• PROBLEM STATEMENT:
Starting at the entry line that contains "has width=1270, height=952." and continuing through the last line of the entries, write those lines out again with "option label" swapped for "menu label" and everything else unchanged.

------

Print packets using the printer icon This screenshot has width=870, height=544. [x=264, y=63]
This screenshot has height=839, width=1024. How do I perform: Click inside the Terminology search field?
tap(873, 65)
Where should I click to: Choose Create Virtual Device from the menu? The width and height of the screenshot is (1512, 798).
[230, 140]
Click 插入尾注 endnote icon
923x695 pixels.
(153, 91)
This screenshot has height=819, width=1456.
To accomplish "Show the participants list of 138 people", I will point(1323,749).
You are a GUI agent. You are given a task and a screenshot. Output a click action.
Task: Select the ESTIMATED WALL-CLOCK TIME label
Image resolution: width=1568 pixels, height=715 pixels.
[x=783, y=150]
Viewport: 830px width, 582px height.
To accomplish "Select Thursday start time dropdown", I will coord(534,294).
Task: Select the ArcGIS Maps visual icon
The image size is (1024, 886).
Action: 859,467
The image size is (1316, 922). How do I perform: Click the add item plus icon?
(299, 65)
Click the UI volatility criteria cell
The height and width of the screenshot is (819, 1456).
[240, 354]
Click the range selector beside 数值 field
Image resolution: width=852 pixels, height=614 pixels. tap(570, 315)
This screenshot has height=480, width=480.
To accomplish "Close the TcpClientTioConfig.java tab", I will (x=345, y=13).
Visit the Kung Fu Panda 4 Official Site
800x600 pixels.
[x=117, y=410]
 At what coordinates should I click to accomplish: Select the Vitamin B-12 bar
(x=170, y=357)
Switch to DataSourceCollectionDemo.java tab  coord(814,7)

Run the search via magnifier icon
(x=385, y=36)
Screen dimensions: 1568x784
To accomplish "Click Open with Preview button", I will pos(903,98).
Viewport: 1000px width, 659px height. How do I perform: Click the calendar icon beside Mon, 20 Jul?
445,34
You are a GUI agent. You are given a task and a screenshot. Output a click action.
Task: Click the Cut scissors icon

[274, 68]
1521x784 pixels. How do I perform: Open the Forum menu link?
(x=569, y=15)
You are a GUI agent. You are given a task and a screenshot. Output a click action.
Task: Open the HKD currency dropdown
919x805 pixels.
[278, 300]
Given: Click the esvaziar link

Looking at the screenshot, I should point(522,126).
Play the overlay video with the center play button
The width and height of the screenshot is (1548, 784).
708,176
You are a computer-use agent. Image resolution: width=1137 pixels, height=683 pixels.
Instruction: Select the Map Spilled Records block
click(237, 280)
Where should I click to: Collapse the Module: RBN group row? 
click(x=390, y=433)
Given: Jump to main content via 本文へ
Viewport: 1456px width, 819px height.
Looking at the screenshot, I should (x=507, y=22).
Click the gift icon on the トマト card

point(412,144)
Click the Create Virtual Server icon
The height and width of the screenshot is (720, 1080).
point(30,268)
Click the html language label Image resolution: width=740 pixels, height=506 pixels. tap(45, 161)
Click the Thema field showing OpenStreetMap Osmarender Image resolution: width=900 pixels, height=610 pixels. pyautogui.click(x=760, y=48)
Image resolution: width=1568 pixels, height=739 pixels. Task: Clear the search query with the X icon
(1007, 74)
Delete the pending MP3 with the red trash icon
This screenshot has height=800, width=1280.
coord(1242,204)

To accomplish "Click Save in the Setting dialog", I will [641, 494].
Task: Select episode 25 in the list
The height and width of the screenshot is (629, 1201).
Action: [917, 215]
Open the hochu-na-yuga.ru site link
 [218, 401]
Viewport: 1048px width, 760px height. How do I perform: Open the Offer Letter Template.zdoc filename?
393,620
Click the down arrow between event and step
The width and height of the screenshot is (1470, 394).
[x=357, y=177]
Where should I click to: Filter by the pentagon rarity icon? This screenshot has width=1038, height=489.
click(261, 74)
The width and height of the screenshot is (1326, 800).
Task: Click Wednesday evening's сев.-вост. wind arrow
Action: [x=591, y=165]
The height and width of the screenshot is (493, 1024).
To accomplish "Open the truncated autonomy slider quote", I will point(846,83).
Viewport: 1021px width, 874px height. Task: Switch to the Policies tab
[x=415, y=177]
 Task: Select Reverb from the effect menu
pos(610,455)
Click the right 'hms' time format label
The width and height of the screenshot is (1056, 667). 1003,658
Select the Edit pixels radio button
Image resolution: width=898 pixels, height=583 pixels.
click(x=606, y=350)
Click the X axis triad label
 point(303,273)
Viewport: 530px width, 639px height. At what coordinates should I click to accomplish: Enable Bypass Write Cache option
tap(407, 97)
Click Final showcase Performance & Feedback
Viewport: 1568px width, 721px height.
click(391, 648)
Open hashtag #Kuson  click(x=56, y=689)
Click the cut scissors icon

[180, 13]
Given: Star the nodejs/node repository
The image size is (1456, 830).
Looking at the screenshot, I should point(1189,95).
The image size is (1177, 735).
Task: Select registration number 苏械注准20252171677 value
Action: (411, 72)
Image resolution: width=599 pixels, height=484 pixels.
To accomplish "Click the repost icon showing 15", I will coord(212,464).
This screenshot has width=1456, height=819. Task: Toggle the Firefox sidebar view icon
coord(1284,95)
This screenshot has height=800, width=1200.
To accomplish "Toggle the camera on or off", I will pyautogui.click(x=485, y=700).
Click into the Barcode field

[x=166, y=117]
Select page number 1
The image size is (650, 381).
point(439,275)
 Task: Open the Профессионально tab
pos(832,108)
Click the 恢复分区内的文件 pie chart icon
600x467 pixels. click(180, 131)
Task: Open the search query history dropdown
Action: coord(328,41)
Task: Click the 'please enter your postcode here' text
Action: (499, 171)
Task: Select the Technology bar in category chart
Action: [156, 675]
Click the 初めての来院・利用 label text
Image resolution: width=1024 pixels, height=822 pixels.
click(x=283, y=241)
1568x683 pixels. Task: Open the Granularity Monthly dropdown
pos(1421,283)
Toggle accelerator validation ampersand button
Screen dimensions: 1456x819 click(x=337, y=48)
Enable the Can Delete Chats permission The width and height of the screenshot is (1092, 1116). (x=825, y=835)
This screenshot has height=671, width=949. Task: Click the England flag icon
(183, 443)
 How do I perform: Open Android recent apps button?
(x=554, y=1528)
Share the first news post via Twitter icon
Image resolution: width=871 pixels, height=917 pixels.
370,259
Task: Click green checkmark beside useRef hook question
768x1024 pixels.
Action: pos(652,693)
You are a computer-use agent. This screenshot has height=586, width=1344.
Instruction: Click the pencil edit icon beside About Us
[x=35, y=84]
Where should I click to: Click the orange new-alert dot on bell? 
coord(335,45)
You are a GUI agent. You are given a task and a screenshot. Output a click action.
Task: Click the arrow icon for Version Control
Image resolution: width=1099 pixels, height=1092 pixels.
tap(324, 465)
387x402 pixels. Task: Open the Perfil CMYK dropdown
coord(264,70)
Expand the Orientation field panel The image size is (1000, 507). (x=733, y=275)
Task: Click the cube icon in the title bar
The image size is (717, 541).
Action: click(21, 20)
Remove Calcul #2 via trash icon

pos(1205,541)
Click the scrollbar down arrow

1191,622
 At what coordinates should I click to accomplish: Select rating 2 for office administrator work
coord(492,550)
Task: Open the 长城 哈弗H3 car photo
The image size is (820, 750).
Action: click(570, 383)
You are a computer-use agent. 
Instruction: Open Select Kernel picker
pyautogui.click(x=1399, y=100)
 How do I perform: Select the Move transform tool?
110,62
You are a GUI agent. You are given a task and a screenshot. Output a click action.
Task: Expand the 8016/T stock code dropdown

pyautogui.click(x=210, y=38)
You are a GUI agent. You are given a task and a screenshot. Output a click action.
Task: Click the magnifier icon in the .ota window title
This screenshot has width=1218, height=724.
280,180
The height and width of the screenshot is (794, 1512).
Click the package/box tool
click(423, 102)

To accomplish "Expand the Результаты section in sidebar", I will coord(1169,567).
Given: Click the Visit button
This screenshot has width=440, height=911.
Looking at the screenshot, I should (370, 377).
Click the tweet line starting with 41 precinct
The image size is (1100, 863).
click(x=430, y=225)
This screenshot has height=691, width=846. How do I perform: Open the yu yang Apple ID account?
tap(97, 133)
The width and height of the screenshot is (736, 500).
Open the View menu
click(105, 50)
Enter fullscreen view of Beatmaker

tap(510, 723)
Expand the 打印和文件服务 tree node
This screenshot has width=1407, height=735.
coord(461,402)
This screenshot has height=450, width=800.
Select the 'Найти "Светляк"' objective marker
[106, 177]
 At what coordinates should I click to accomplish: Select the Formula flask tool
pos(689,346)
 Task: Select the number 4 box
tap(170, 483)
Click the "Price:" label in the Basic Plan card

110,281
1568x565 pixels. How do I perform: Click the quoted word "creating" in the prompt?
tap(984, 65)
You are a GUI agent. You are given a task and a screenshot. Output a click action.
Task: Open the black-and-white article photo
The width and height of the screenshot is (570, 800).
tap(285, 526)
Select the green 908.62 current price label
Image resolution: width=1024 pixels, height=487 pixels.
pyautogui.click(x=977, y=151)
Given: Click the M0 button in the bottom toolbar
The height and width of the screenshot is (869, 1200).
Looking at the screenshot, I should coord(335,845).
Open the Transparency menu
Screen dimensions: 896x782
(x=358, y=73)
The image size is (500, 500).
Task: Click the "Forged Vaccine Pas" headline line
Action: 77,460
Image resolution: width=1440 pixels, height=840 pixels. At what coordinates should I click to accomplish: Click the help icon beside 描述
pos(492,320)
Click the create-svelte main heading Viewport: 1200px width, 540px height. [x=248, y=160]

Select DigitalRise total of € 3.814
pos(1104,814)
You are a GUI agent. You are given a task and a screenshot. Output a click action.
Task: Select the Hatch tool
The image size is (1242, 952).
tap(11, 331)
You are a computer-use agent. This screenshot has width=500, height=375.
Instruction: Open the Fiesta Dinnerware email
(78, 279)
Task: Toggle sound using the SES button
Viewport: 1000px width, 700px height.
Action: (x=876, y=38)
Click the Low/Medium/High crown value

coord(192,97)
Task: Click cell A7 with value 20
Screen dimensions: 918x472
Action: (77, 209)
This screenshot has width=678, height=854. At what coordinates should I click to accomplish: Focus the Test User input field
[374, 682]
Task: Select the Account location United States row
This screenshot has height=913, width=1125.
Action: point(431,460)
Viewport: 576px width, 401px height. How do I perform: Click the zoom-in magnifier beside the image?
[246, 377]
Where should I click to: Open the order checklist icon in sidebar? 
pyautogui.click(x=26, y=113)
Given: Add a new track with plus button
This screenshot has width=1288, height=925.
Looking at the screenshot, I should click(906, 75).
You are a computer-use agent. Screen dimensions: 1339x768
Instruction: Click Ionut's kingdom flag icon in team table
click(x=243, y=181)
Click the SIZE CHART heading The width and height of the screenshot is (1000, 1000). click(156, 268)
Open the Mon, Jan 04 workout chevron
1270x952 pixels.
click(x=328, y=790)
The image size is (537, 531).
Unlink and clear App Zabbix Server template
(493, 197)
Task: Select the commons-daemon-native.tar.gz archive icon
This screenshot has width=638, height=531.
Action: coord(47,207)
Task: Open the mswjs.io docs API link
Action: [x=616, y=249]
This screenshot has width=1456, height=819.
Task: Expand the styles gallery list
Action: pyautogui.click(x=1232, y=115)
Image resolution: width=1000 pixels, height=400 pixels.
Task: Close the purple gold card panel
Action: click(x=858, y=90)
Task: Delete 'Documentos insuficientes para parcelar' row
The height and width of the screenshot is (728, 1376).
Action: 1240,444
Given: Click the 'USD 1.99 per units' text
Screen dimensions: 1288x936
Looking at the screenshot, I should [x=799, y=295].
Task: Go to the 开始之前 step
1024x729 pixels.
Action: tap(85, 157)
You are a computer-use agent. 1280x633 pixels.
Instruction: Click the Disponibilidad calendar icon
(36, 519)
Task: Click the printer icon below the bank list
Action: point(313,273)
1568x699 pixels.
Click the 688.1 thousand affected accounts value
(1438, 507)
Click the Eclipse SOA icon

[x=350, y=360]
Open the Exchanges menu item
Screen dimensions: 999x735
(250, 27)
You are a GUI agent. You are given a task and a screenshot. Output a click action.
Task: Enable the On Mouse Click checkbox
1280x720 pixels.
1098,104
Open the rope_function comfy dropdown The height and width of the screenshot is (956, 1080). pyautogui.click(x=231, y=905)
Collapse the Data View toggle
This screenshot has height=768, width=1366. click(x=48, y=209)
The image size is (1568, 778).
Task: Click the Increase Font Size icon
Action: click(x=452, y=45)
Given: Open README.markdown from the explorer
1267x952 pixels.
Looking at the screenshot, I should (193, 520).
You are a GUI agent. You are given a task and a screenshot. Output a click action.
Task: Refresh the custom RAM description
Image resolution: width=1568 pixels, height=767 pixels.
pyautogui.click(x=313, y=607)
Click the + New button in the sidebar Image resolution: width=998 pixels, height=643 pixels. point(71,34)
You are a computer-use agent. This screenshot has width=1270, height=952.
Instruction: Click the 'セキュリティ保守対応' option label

------

• COMPLETE OUTPUT:
You are a computer-use agent. This screenshot has width=1270, height=952.
Instruction: Click the 'セキュリティ保守対応' menu label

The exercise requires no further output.